São R$ 500 mil para serem utilizados no programa durante o ano de 2004. A verba conquistada é a metade do que foi solicitado inicialmente ao governo. ''Assim como aconteceu em outras áreas, o projeto sofreu um corte, mas já pedimos apoio ao Ministério da Cultura e creio que seremos atendidos'', prevê Nitis. Com o dinheiro, o projeto quer patrocinar, a partir do ano que vem, espetáculos pré-existentes nas cidades, mas que não têm recursos para continuar se apresentando. Também pretende fazer com que esses espetáculos circulem entre as regiões e não se limitem a apresentações apenas na cidade de origem.
A proposta é semelhante ao Comboio Cultural, projeto da gestão do governador Jaime Lerner (PFL) que promovia a circulação de espetáculos de sete áreas artísticas pelo Paraná. ''Só que o Comboio era um evento que saia de Curitiba para o interior e não tinha continuidade. O Paranização quer incentivar as ações de cada região e ser perene'', diz Nitis comparando: ''O governo muda, mas ninguém quer acabar com o SUS (Sistema Único de Sáude), por exemplo. O Paranização deve ser um projeto semelhante, previsto para acontecer até 2006, mas que tenha continuidade independente do governo que assuma futuramente''.
Um projeto piloto do Paranização já foi colocado em prática em Londrina durante o Festival Internacional de Teatro de Londrina (o Filo, também presidido por Nitis) e deve ser estendido para outras cidades. Trata-se do projeto Granada, que prevê o resgate de lendas, mitos e histórias de pequenas comunidades, bairros e vilas dos municípios paranaenses.
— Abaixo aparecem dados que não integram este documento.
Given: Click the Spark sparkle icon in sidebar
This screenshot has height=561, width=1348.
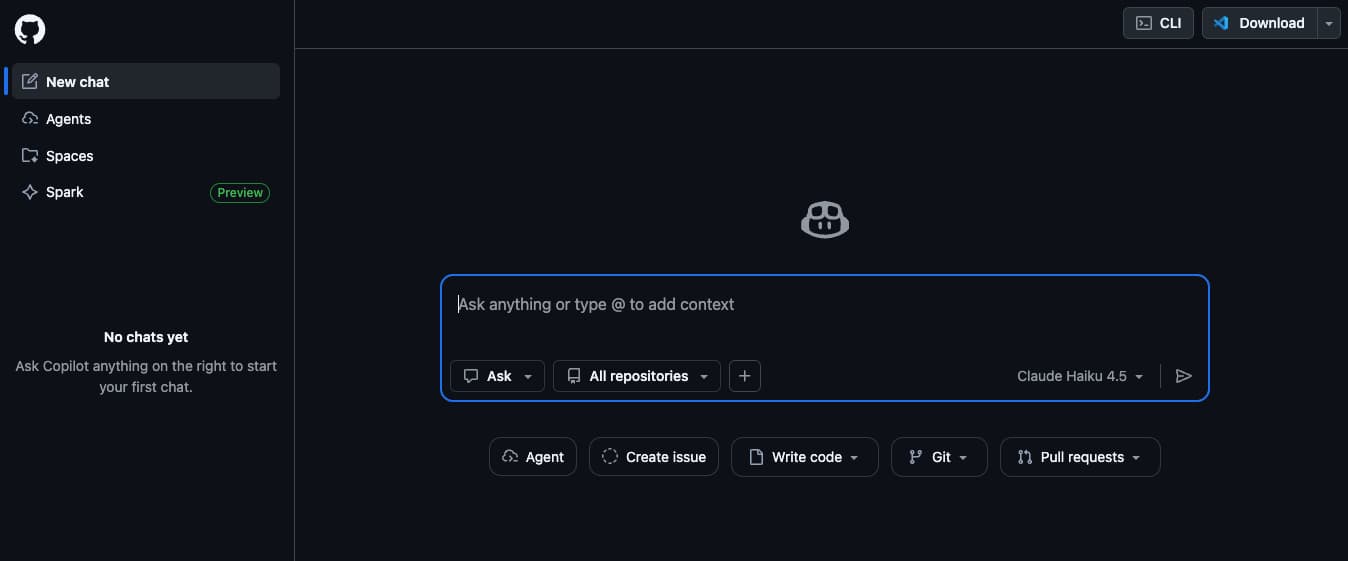Looking at the screenshot, I should pos(30,192).
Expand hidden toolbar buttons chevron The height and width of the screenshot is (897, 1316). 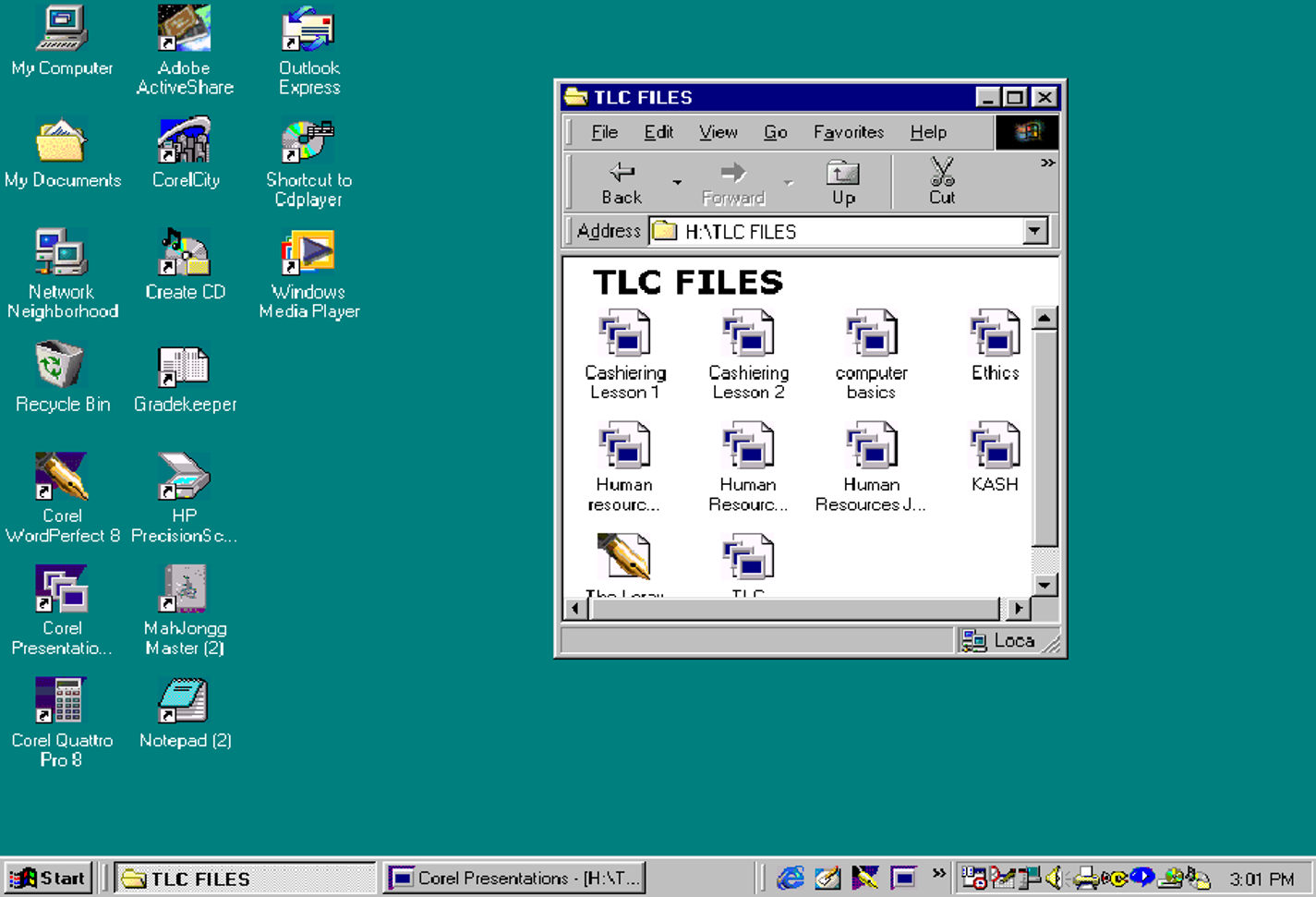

Nitis justifica a aproximação entre um projeto do Teatro Guaíra, que assumiu este ano, e o Filo, festival que preside há anos, como uma estratégia para ''reduzir custos'' diante da contingência econômica atual.
É o projeto Granada, que deve receber o ano que vem, o primeiro relatório conclusivo para que se possa analisar as atividades do programa. O relatório deve integrar o segundo caderno Paranização. O primeiro foi apresentando anteontem aos deputados, em Curitiba, como um recurso para pedir apoio ao projeto. Com um lançamento de 5 mil exemplares, o caderno faz uma apresentação do programa, que além das ações concretas prevê metas bastante vagas, como ''estimular a criatividade individual e coletiva'', o primeiro que integra a série de alvos do projeto.
''É um objetivo bastante amplo e que depende de uma política cultural que defina prioridades'', analisa a antropóloga Fátima Freitas. Para ela, é difícil estipular resultados com objetivo semelhante, já que ''criatividade não tem um padrão definido''. ''Se algo é imposto, já não é mais criativo'', comenta a antropóloga, que a pedido da Folha analisou algumas propostas do programa.
Mas definir políticas culturais contundentes também está na mira de Nitis Jacon. ''Em primeiro lugar é preciso parar de tratar a cultura como algo secundário'', disparou anteontem durante o discurso de lançamento do projeto Paranização aos deputados. Pena que o próprio lançamento e a discussão sobre o tema, que deveriam acontecer, ficaram espremidos em uma pauta de agendas importantes da Assembléia, como a votação do projeto de lei que proíbe os transgênicos no Paraná. O eco do programa entre os deputados presentes ficou para outra oportunidade.